*Problem:* Quote the data exactly, first line to the line containing "Task: Click the", with no pictures.

(Extracted records)
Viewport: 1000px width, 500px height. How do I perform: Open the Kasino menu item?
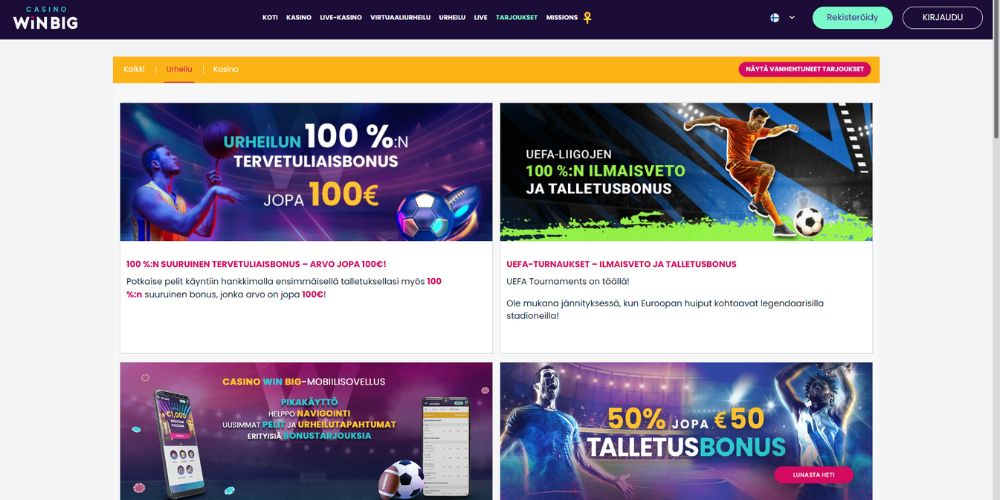(298, 18)
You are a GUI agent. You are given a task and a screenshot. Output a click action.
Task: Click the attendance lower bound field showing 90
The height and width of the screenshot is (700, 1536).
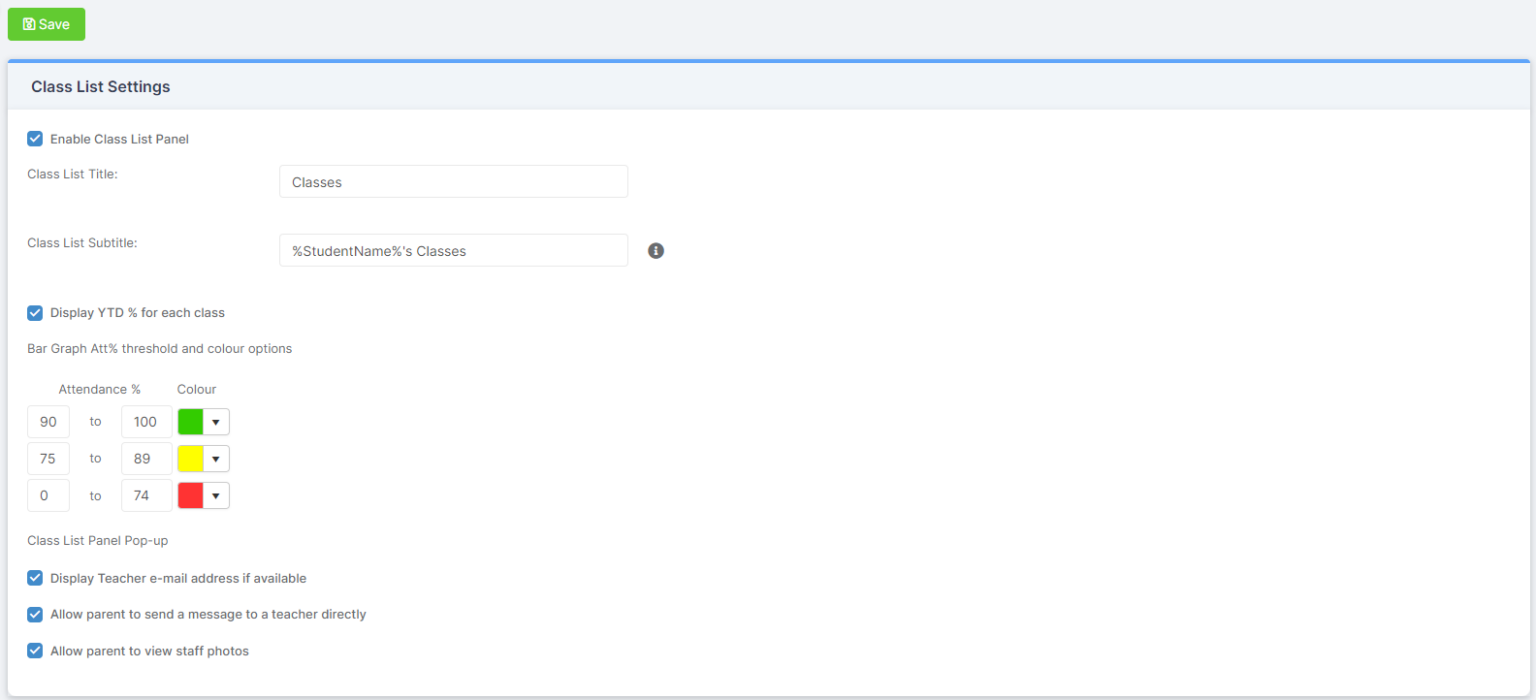tap(48, 422)
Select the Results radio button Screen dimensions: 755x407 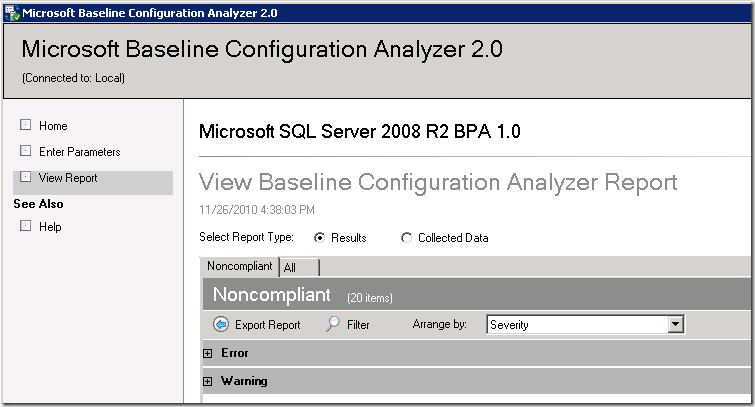pos(320,238)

*Reply to the exercise:*
Viewport: 1000px width, 500px height. How do I perform: Open the Kasino menu item?
(298, 18)
You are a GUI agent. You are given a task and a screenshot. Output a click action.
Task: Click the attendance lower bound field showing 90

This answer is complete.